Asterisk denotes entries on real places.
*Lyme
*Ware Cliffs. Also known as the Undercliff, a mile-long slope caused by the erosion of the ancient vertical cliff face, located at Lyme’s boundary, stretching west from where the Cobb juts out into the sea. Because the slope tilts toward the Sun, its vegetation is lush and exotic, appropriate to the values that challenge Lyme’s (and Charles’s) conservatism. Here, in stone outcrops, Charles hunts for fossils. Here, too, Sarah walks. In this romantic and erotic place, several miles from conservative Lyme, they meet. Walking back from their first encounter, Charles stops at a farm. That farm, which still exists, is where John Fowles himself lived when he began writing this novel.
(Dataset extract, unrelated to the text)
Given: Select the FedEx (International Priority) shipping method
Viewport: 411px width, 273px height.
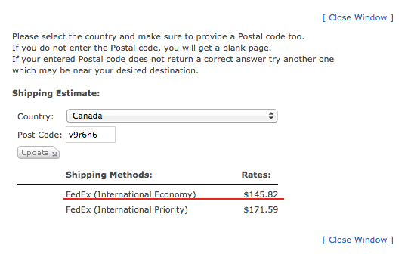Looking at the screenshot, I should coord(127,209).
*Wiltshire. County in England between Dorset and London where Charles’s uncle has his estate, Wynsyatt, located near Chippenham. At the beginning of the novel, Charles is heir to his uncle’s land and aristocratic title. In the past, Charles shot one of the last great bustards on the nearby Salisbury Plain.
*Exeter. Inland city in Devon located about forty miles west of Lyme Regis, a place where Charles experiences both sexual and religious awakenings. Sarah takes a room in Endicott’s Hotel in a gloomy lower-class part of the city as it slopes westward down to the river Exe. When Charles comes to Exeter, he stays on higher ground at the Ship, an old-fashioned inn probably not far from the cathedral. After Charles’s climactic visit to Sarah, he enters a small nearby church, which is unnamed but still exists.
*London. Great Britain’s capital city and the place of both the new (commerce and art) and the old (sin)–all challenges to the values of Lyme. Charles and Ernestina are both Londoners. Charles owns a big house in Belgravia, an elegant district, but he lives, appropriately to his scientific interests, in a smaller establishment in Kensington, a more intellectual part of the city housing several newly opened museums. When she is not in Lyme, Ernestina lives with her parents on Bayswater Road, a middle-class street running along the north edge of Hyde Park. After he has been disinherited, Charles goes here to see Ernestina’s father, Mr. Freeman. Charles then walks eastward into Mayfair and wanders north until he is horrified to see Mr. Freeman’s great store on Oxford Street.
Charles’s lessons have just begun. He repairs (probably a short distance south) to his club and then to Ma Terpsichore’s brothel, which can be located to the east of Mayfair in Soho. After leaving there, he meets a prostitute who leads him northeastward to her lodgings off Tottenham Court Road, near Warren Street. Later, after he breaks his engagement, he faces Mr. Freeman’s lawyers in chambers at the Inns of Court, located off the Strand.
Several years later when he is told that Sarah has been found, Charles returns to London and goes to her address, 16 Cheyne Walk, home of the poet and painter Dante Gabriel Rossetti. Cheyne Walk is a newly fashionable street on the banks of the River Thames in Chelsea, southwest of the Houses of Parliament. Sarah has been taken up by the most vital and forward-looking artists of that time. At the very end of the novel, Charles, now bereft of all his illusions and old-fashioned assumptions, stands alone on the banks of the Thames, the river of life.